Dios jamás ha delegado sobre ningún hombre en la tierra, la facultad de abogar, apaciguar ni reconciliar a nadie con él. Esto es algo tan personal, que ni un padre o madre pueden mediar ante Dios por un hijo.

Dice Dios en Rm. 14:12 "Cada uno de nosotros dará a Dios cuenta de sí". Y en Ez. 18:20 puntualiza: "el que pecare, ése morirá, el hijo no llevará el pecado del padre, ni el padre llevará el pecado del hijo, la justicia del justo será sobre él, y la impiedad del impío será sobre él".

Como vemos, el sacramento de la extremaunción no sólo no tiene base bíblica, sino que es abiertamente contraria a la enseñanza de Dios.

La extremaunción no es sino otro de los tantos ladrillos que el hombre está empleando en la construcción de esta nueva torre de Babel, para alcanzar el cielo por sus propias obras.

Desechando la obra más completa, perfecta y sublime que Cristo realizó en la cruz del Calvario. Allí él exclamó con voz potente, con voz poderosa, con voz de triunfo: "CONSUMADO ES".

Ya todo está hecho, no hay nada más que debamos hacer. Pero el hombre en su insensatez se obstina en hacer algo. Dios le insiste: "sois salvos por fe, NO POR OBRAS".

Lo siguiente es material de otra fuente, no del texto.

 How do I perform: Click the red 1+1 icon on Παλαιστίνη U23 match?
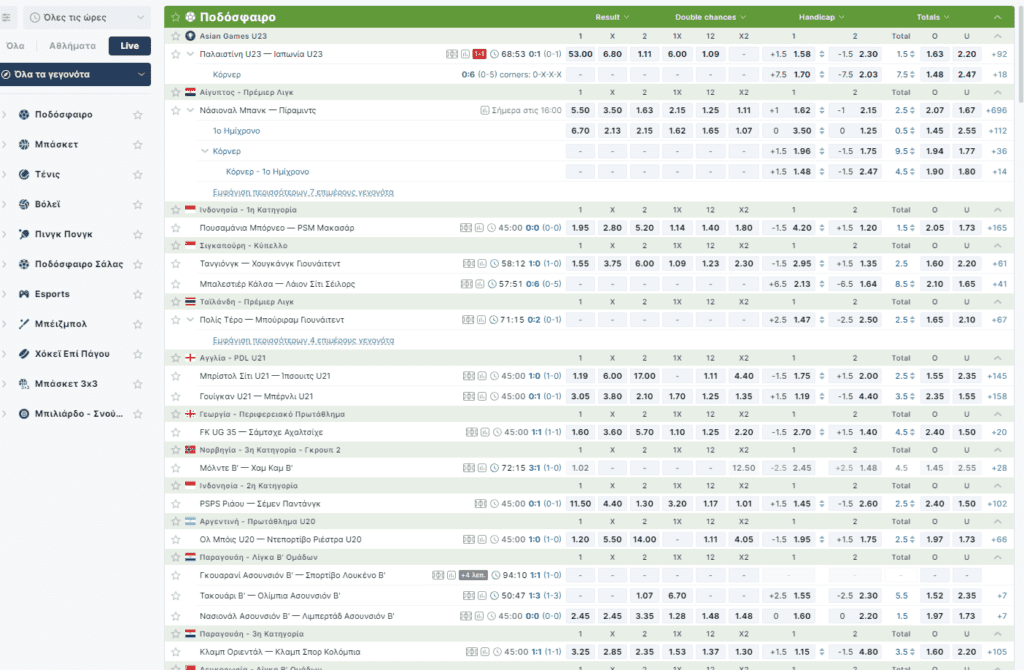(479, 54)
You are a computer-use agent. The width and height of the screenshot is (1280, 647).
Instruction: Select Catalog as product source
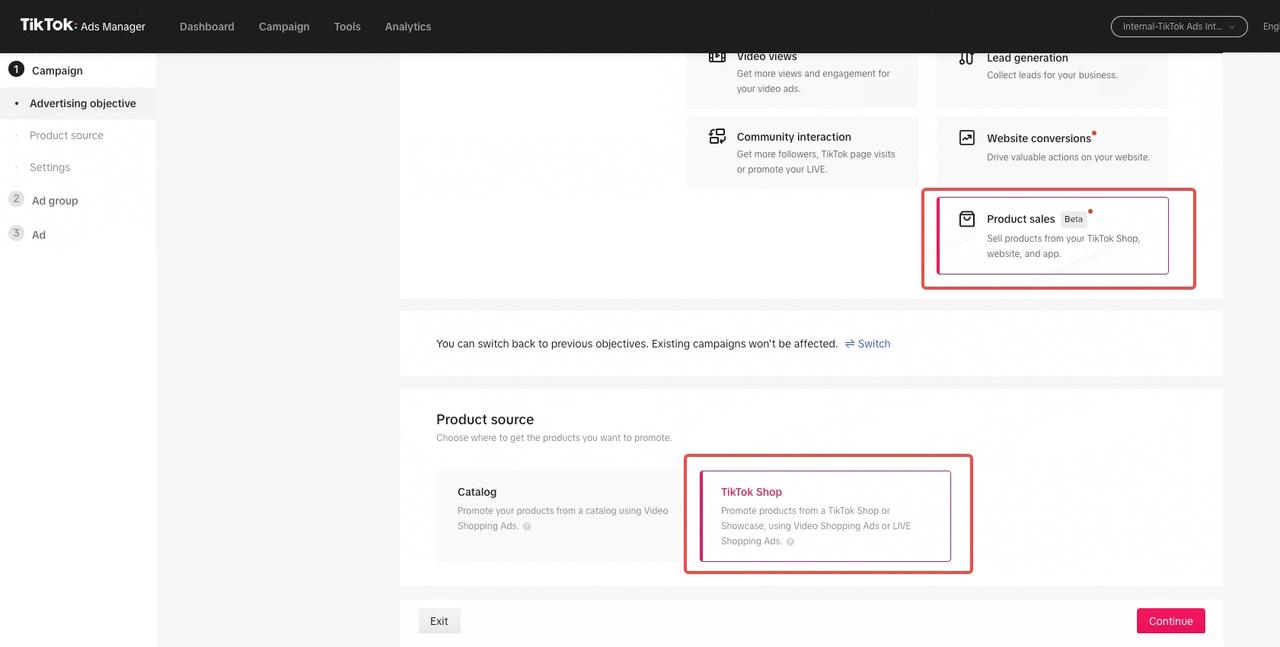pyautogui.click(x=558, y=515)
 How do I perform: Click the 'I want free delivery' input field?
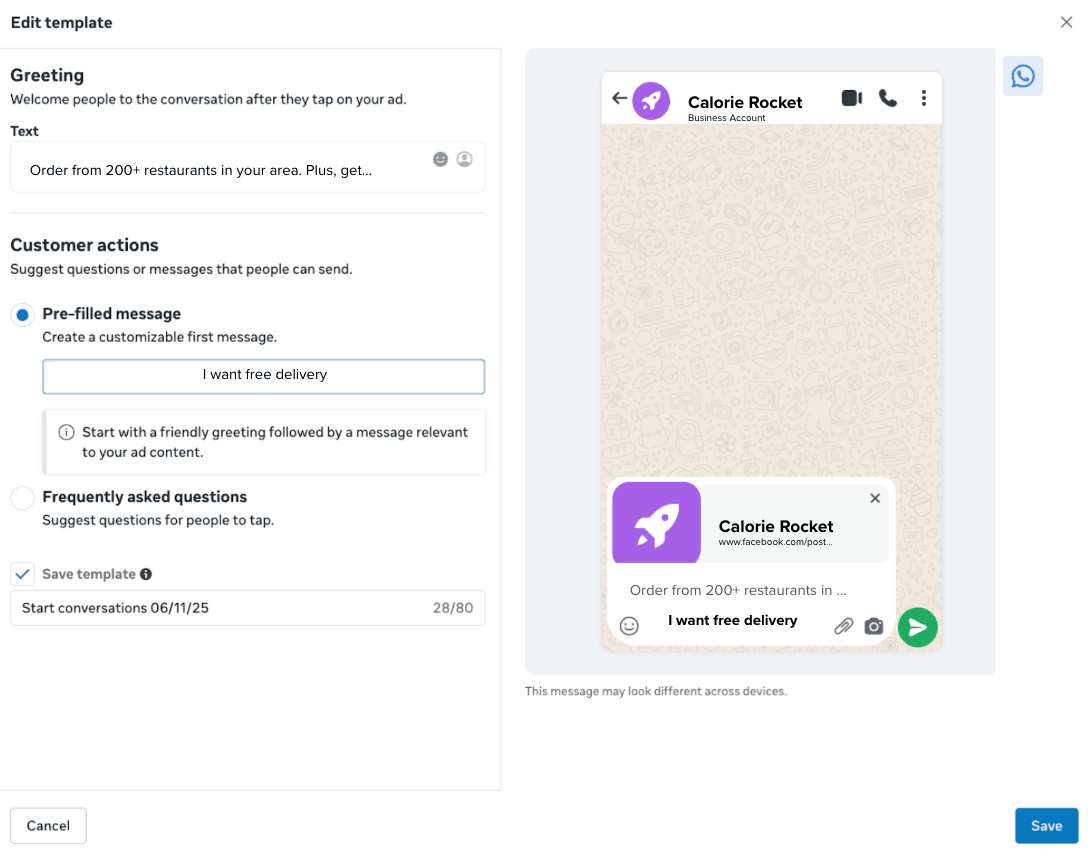point(263,376)
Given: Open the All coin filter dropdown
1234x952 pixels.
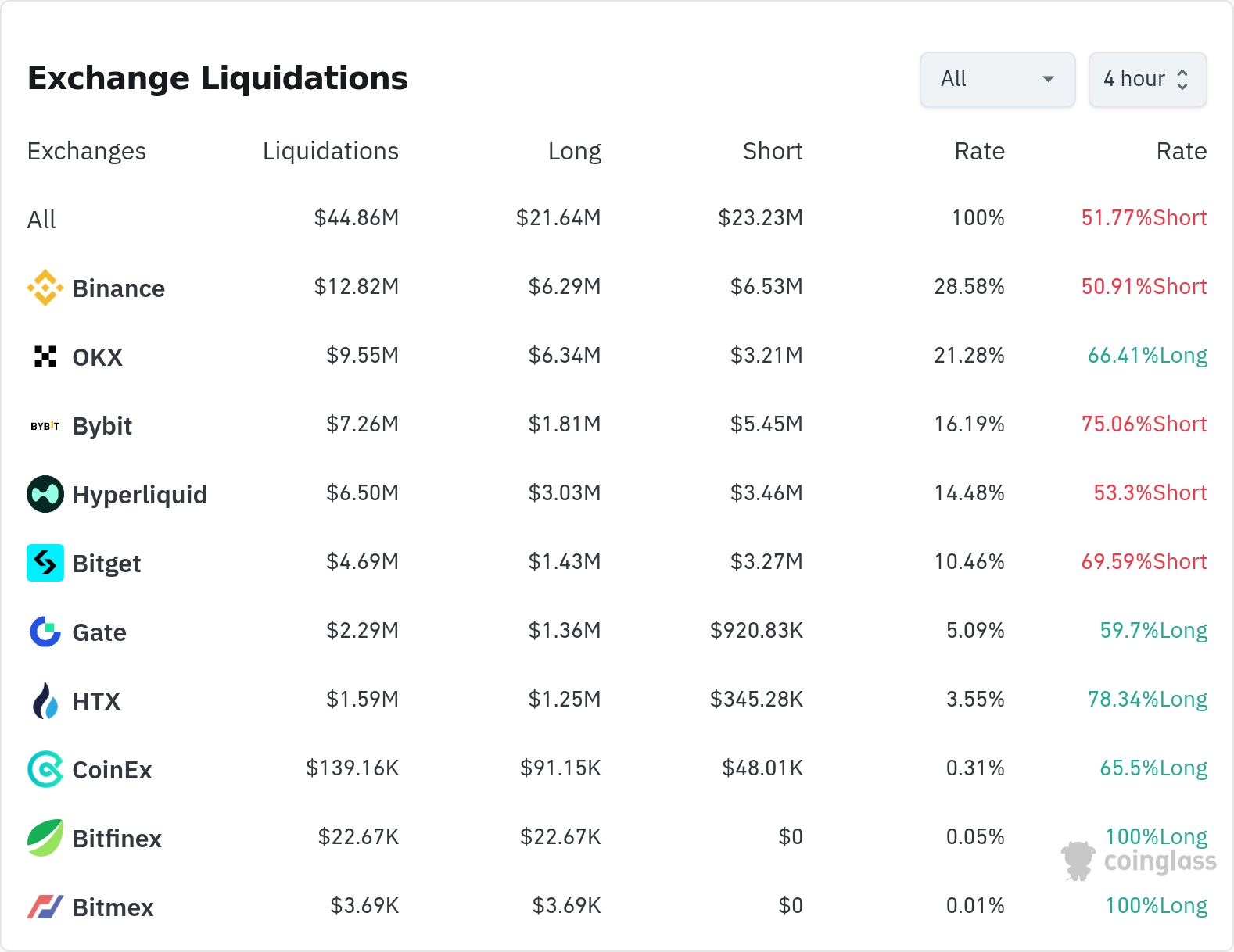Looking at the screenshot, I should pos(997,79).
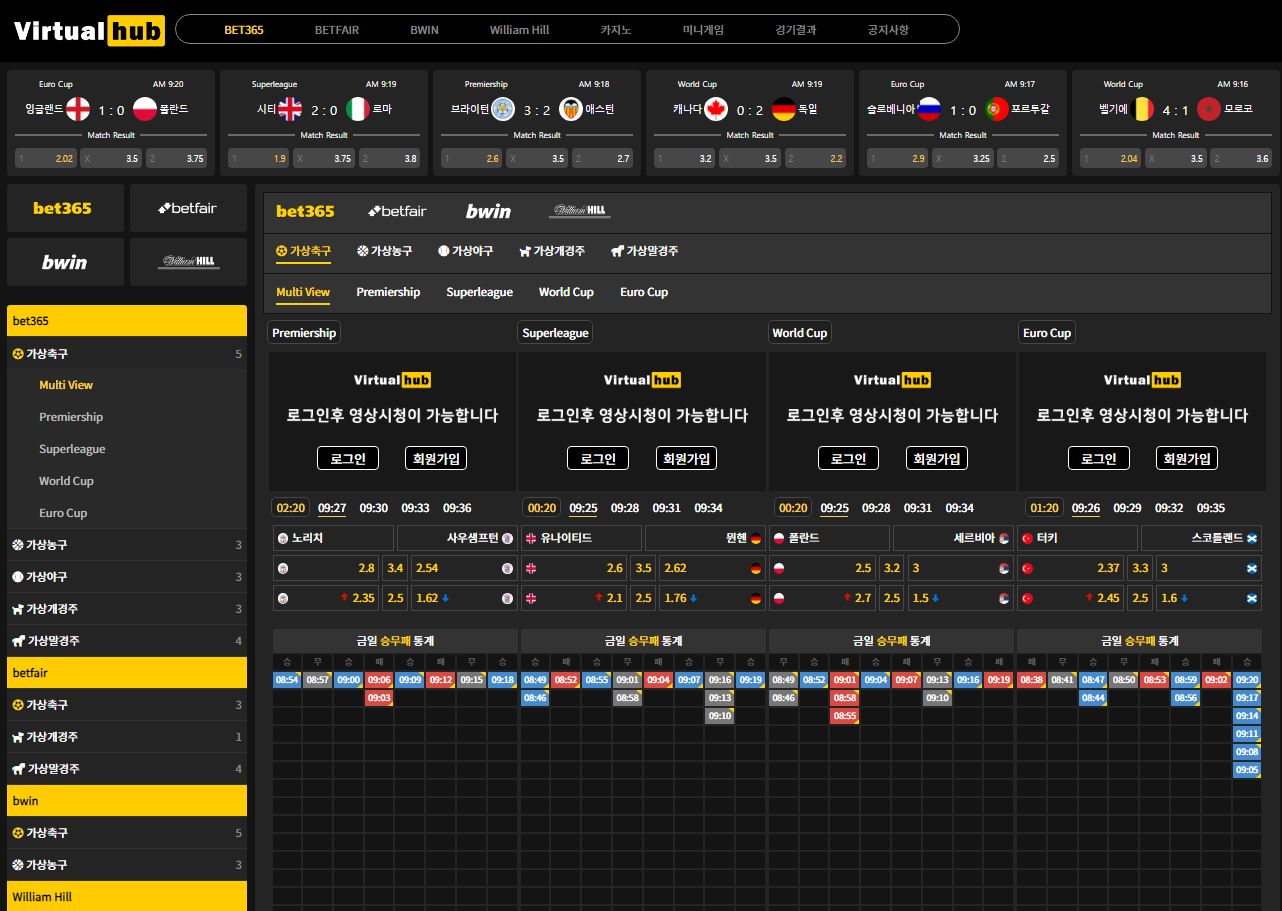Image resolution: width=1282 pixels, height=911 pixels.
Task: Open 경기결과 in the top navigation
Action: pos(796,30)
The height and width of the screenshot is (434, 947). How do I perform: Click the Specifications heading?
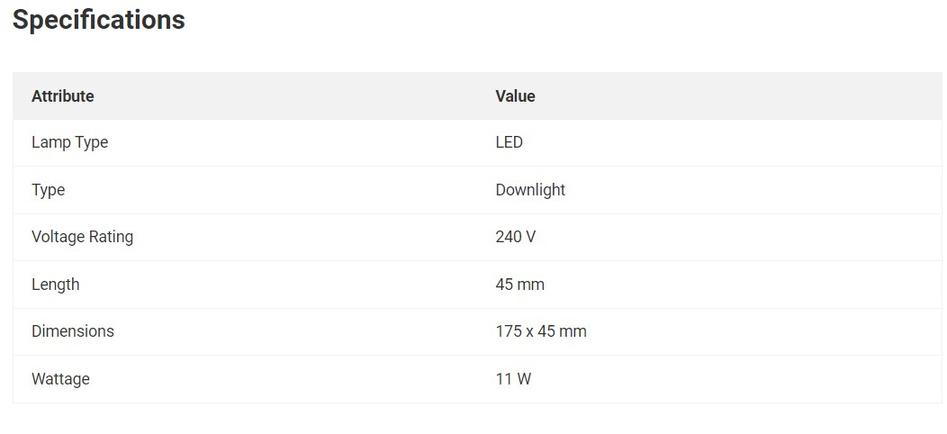98,20
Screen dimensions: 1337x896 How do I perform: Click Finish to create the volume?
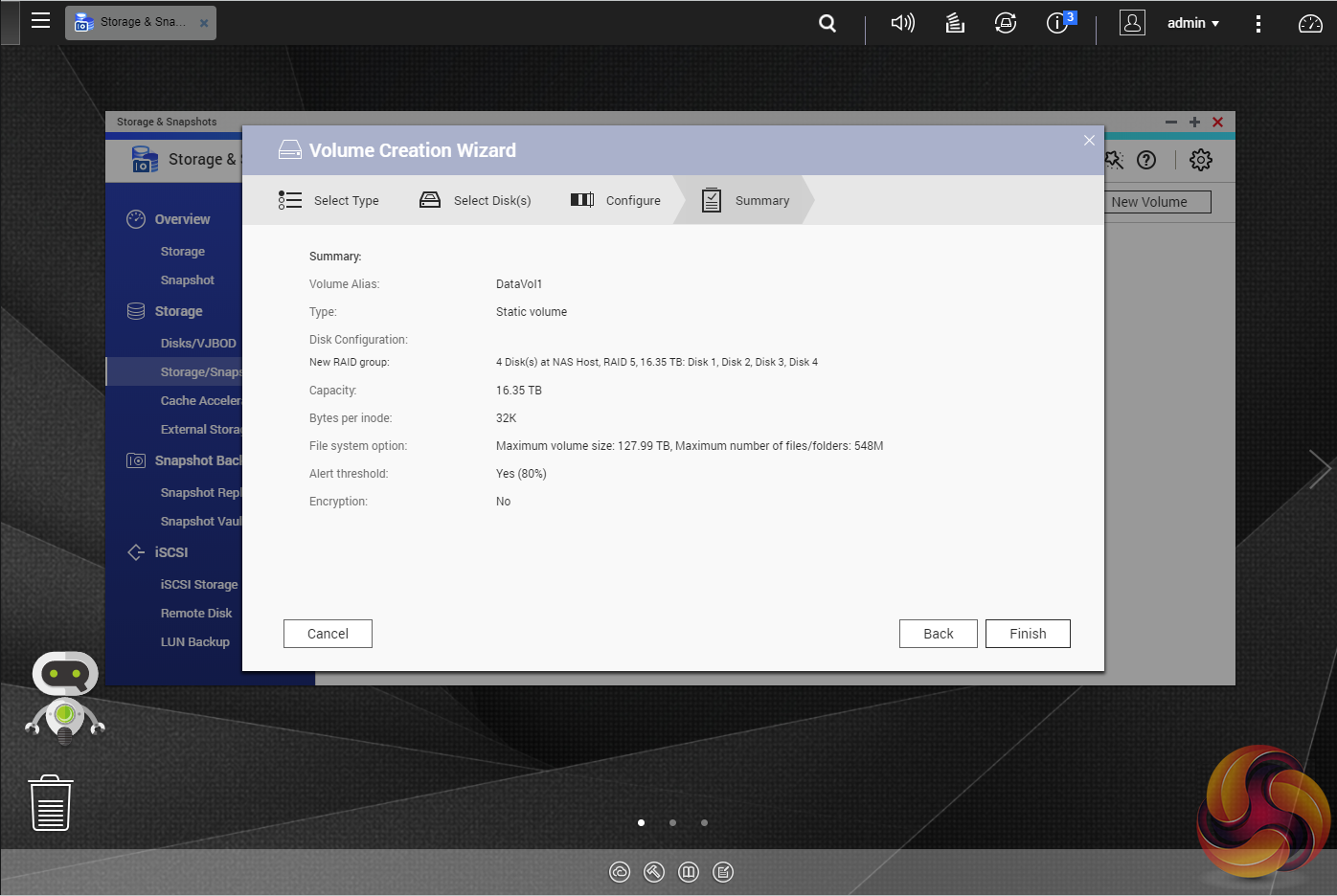pos(1027,634)
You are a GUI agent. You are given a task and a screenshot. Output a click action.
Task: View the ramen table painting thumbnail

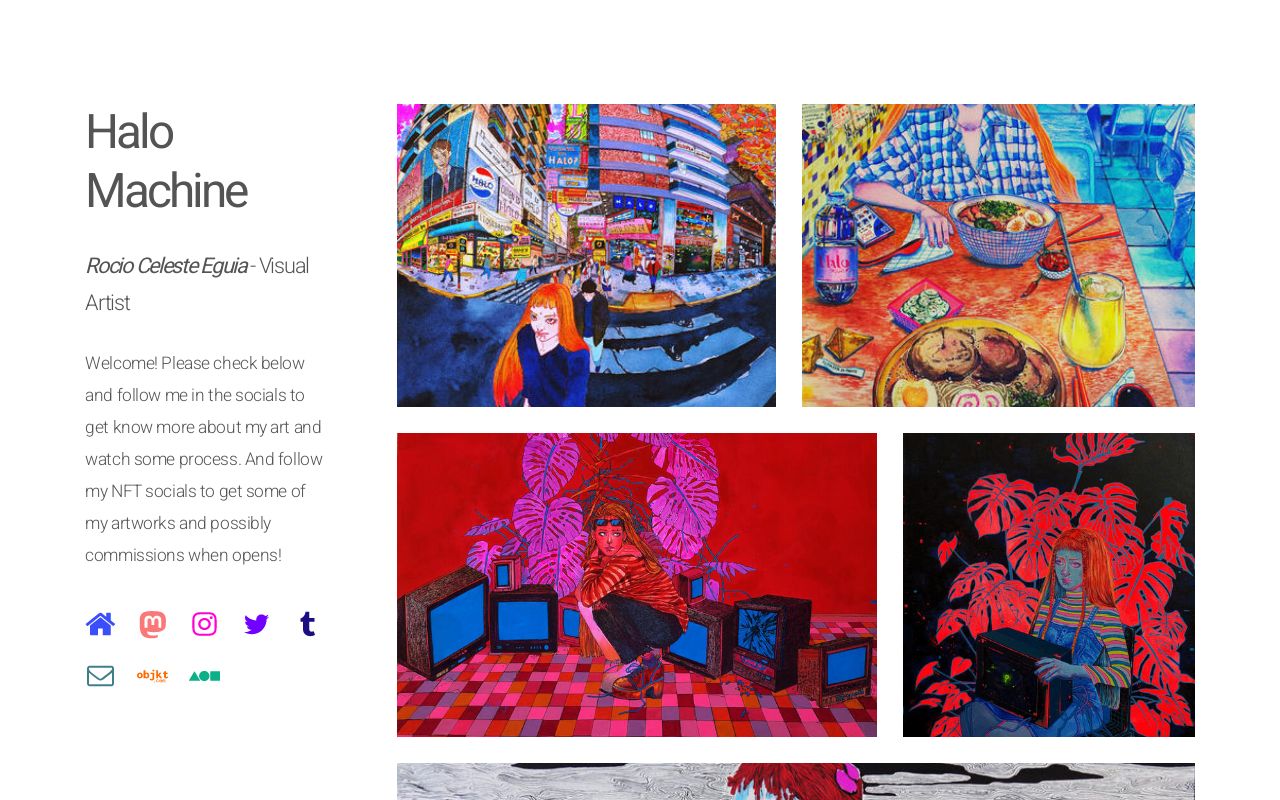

Pero aún así rehúsan y se resisten aceptar la oferta gratuita de salvación. Cuando nos alejamos de la Biblia, solo hayamos confusión e inseguridad.

La práctica de "la confesión de fe" que los pseudo evangélicos han incorporado en sus iglesias, no es más que una copia de la extremaunción de los católicos romanos.

Por lo tanto, los mismos argumentos que presentamos en el caso de la extremaunción, vale para la "confesión de fe" de los pseudo evangélicos.

Con el agravante que ellos solo lo han incorporado a sus ritos, únicamente imitando a los católicos, porque aún permanecen esclavizados a los lazos supersticiosos con que Roma ató estos credos que ellos inventaron.

El propósito de este libro no es llamar la atención a los líderes católicos, porque ellos que no se basan en las Sagradas Escrituras como única fuente de verdad, tienen todo el derecho de creer en lo que deseen, hasta donde su imaginación les lleve.

Pero un pueblo que se dice Evangélico, que supuestamente se basa en la Biblia como única guía de revelación divina, no puede seguir prostituyéndose con la gran ramera que Dios nos describe en Ap. 17 y 18 "Babilonia la grande, la madre de las rameras y de las abominaciones de la tierra".

Que el Señor nos dé más sabiduría y sumisión a su Palabra.